### YOUR OBJECTIVE
Lines that include "field" make up the answer; copy all of them from the data below.

### PROVIDED DATA
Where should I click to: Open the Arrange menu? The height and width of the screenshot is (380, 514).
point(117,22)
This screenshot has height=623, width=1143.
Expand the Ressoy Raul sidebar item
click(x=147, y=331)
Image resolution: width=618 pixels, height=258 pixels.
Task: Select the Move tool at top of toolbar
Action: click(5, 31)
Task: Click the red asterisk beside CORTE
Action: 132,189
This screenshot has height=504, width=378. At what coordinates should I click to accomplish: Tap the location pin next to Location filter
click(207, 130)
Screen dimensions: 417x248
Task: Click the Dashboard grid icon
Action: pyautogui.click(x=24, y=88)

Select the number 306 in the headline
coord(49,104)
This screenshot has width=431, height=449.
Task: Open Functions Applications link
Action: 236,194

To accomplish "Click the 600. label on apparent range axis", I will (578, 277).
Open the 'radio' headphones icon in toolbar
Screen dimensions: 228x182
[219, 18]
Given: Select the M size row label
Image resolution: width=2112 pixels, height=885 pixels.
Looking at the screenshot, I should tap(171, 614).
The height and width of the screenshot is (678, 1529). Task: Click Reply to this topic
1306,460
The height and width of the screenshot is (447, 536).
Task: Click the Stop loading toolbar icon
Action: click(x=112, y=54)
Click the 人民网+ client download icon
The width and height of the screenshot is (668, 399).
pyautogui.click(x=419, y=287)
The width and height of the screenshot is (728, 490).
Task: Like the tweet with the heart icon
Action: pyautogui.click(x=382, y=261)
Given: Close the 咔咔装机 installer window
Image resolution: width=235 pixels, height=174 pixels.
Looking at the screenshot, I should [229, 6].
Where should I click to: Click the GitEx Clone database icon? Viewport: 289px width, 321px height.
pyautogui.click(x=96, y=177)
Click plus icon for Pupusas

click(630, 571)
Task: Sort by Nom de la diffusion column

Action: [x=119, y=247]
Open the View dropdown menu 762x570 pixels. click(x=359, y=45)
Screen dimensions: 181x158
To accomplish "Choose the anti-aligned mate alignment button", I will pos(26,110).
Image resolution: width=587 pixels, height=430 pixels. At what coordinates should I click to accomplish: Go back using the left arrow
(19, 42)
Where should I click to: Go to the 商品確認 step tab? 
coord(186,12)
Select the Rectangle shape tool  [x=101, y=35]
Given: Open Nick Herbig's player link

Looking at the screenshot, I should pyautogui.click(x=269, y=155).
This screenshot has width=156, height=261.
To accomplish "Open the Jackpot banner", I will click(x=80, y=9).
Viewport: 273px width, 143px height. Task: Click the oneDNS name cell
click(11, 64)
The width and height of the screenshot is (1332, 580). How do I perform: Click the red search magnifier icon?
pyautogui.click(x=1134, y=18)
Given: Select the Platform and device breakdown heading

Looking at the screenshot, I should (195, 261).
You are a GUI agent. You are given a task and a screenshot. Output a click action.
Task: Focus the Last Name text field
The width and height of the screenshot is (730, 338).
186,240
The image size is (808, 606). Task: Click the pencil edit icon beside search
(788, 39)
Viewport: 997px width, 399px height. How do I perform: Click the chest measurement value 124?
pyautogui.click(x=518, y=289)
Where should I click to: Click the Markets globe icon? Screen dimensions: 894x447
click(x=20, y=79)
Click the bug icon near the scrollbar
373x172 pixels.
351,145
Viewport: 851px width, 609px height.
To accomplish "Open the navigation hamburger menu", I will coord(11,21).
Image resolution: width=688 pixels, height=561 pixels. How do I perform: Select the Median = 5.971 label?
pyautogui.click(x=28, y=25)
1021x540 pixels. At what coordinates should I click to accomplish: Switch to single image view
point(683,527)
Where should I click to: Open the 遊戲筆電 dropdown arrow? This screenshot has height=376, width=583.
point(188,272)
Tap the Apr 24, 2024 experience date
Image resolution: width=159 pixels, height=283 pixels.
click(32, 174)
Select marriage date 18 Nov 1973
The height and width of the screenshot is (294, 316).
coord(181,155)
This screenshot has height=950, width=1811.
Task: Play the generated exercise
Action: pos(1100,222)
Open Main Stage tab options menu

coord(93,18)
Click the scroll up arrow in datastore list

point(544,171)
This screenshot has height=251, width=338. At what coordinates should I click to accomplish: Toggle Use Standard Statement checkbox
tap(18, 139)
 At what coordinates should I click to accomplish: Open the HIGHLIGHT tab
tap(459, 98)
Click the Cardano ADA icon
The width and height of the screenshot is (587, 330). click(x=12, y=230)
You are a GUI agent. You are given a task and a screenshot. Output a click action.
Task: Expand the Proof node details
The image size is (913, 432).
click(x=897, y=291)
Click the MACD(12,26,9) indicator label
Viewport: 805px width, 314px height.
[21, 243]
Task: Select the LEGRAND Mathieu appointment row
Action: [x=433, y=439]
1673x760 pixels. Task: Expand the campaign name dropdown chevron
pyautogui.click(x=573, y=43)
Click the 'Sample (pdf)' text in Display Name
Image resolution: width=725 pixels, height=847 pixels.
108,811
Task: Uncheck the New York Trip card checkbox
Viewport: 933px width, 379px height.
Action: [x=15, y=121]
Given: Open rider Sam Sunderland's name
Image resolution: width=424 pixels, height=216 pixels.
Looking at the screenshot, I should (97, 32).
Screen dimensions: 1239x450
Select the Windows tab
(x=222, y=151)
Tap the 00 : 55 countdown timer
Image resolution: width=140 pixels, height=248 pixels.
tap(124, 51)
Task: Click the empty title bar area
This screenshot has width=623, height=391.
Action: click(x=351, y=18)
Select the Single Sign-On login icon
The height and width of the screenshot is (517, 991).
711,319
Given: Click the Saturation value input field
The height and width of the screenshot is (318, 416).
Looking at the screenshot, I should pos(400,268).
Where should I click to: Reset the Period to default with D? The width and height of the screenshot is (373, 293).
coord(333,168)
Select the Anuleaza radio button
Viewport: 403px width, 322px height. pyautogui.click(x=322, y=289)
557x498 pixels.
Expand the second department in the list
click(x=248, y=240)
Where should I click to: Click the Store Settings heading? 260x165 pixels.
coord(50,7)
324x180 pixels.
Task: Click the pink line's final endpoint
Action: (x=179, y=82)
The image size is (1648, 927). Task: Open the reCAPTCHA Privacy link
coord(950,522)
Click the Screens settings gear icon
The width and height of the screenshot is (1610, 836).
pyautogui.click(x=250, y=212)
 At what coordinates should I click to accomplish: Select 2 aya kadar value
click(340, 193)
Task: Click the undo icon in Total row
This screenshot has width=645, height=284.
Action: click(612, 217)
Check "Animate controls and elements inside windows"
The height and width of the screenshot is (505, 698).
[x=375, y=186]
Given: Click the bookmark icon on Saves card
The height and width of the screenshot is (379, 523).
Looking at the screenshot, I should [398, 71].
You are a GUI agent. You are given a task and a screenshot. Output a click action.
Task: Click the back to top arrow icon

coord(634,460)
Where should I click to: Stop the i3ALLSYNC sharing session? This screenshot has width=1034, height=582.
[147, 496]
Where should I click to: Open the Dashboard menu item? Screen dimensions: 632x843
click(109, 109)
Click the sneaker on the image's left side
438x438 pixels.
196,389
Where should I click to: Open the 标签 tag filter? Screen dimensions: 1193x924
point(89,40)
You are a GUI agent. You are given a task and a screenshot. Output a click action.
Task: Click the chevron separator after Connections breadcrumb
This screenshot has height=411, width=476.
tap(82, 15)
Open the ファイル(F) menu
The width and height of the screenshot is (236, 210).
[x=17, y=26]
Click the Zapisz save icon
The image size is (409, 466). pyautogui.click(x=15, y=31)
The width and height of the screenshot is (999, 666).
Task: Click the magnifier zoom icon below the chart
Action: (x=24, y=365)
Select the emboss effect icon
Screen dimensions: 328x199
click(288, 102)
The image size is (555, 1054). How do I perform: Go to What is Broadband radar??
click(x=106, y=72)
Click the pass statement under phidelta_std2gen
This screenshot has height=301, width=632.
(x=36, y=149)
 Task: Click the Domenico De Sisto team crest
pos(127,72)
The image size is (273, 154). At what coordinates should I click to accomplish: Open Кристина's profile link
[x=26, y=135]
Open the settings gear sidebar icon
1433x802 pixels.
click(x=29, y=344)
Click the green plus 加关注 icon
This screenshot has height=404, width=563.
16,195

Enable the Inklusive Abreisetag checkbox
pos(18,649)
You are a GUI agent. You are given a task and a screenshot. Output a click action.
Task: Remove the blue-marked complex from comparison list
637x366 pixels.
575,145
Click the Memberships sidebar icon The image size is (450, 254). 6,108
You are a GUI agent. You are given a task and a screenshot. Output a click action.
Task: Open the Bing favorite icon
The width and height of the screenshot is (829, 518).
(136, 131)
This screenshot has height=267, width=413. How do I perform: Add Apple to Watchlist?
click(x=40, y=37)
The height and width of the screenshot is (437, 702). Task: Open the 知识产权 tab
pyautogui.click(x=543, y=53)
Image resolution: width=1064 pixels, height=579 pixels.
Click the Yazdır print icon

### OUTPUT
Task: Focus the Last Name text field
Given: Click the Saturation value input field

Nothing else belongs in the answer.